1 comment
A complaint filed over a long-time allegedly illegal peat-moss mining operation in Bridgeville has resulted in two Humboldt County residents — peat moss miner Daniel Wojcik and landowner Robert Wotherspoon — entering felony and misdemeanor pleas yesterday for violations of the Surface Mining and Recovery Act and Lake and Streambed Alteration permitting process and of the Clean Water Act.

Their penalties amount to one of the "largest ever to be assessed in California against non-corporate defendants for violations of section 404 of the Clean Water Act," according to a news release issued this evening by the Humboldt County District Attorney's office.

The release says that "circuit prosecutor" and Deputy District Attorney Matthew Carr, who filed the complaint on behalf of the understaffed Humboldt D.A.'s office, alleged that numerous violations had occurred over at least a decade on Wojcik's "large-scale industrial surface mining of peat from wetlands" on land owned by Wotherspoon. The alleged violations include:

Wojcik operated without a permit to mine peat from the wetland — the sort called an "inland peat fen," a rarity in California which "develops slowly, over thousands of years," says the news release. It notes that the few neighboring fens of the mined areas contain rare plants, but it's not known whether the mined areas did;

Wojcik did not have a business license to sell said peat;

Wojcik and Wotherspoon conspired to mine the peat.
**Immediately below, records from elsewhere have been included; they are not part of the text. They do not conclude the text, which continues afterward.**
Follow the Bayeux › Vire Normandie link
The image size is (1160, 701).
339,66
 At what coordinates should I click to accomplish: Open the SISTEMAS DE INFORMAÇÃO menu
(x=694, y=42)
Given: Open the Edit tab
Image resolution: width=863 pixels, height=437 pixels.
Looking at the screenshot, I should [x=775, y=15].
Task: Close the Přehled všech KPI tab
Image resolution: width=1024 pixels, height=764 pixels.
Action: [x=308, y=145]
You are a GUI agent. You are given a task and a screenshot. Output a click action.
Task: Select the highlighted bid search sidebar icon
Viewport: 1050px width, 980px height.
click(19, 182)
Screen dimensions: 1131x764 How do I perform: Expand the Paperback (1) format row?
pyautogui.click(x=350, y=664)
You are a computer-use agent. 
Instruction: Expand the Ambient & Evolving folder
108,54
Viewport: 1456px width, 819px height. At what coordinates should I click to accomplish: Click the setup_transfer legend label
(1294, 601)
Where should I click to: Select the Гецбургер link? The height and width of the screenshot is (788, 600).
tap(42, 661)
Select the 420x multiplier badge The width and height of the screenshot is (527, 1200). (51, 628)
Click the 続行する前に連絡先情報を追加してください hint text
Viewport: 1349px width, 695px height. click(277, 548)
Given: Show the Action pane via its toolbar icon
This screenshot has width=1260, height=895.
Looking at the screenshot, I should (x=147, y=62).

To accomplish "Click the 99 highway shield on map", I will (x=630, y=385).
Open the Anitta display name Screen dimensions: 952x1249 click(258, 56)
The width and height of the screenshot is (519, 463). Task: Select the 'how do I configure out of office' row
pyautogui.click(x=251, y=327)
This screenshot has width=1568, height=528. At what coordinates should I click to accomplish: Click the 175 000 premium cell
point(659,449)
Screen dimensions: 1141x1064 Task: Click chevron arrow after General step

In the settlement reached with the D.A.'s office, Wojcik must pay a $189,222 penalty, work 500 hours of community service and replant timberland, among other things. Wotherspoon must pay $130,804, work 100 hours of community service and "donate to the state permanent access to the violation site for monitoring the restoration and as a 'living laboratory' for scientists to access to study this sort of rare ecosystem and its hoped-for regeneration," says the release.

We previously wrote about another aspect of this case, in which Daniel and Robin Wojcik, owners of the peat moss company McClellan Mountain Ranch, challenged the county's code enforcement warrant to inspect the lands in question.